§ INFORMATION PROVIDED
***
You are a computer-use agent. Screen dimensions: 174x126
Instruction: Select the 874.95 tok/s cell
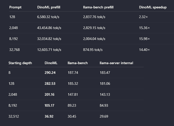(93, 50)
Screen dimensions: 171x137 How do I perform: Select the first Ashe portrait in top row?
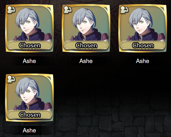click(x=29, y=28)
***
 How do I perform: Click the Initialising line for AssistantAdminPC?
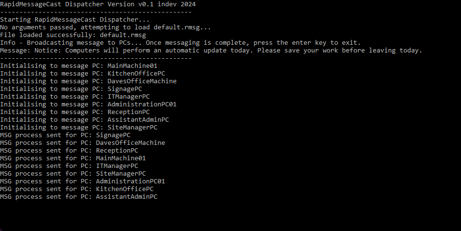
***
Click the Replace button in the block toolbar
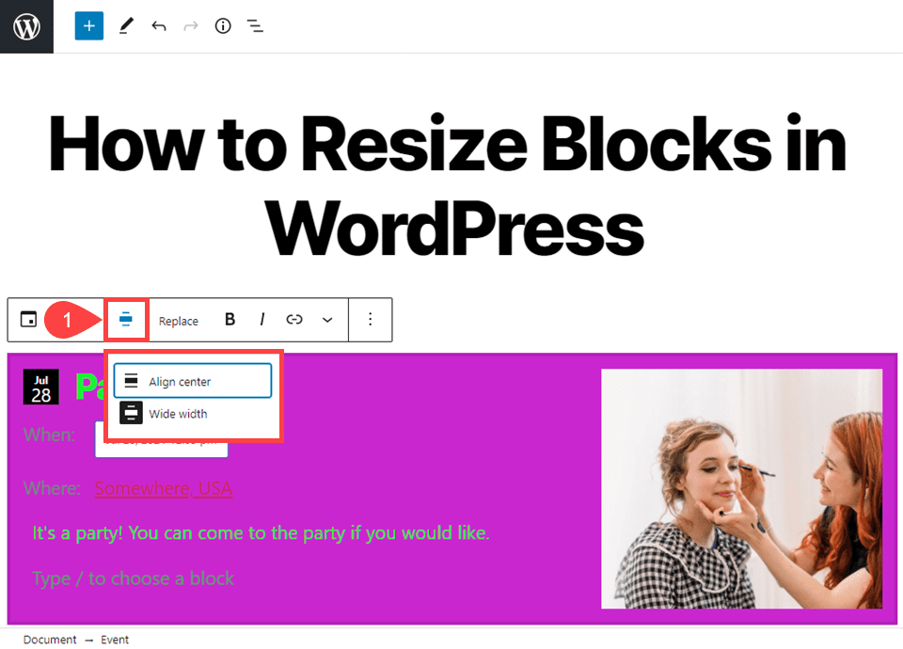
***
§ TASK STATEMENT
Render the lines of the records, from the line containing "You are a computer-use" through the line containing "click(x=29, y=28)", as a numbered list without blank lines. Leave the pictures out.

§ RESULT OF THIS TASK
1. You are a computer-use agent. Screen dimensions: 174x126
2. Instruction: Select the 874.95 tok/s cell
3. (93, 50)
4. Screen dimensions: 171x137 How do I perform: Select the first Ashe portrait in top row?
5. click(x=29, y=28)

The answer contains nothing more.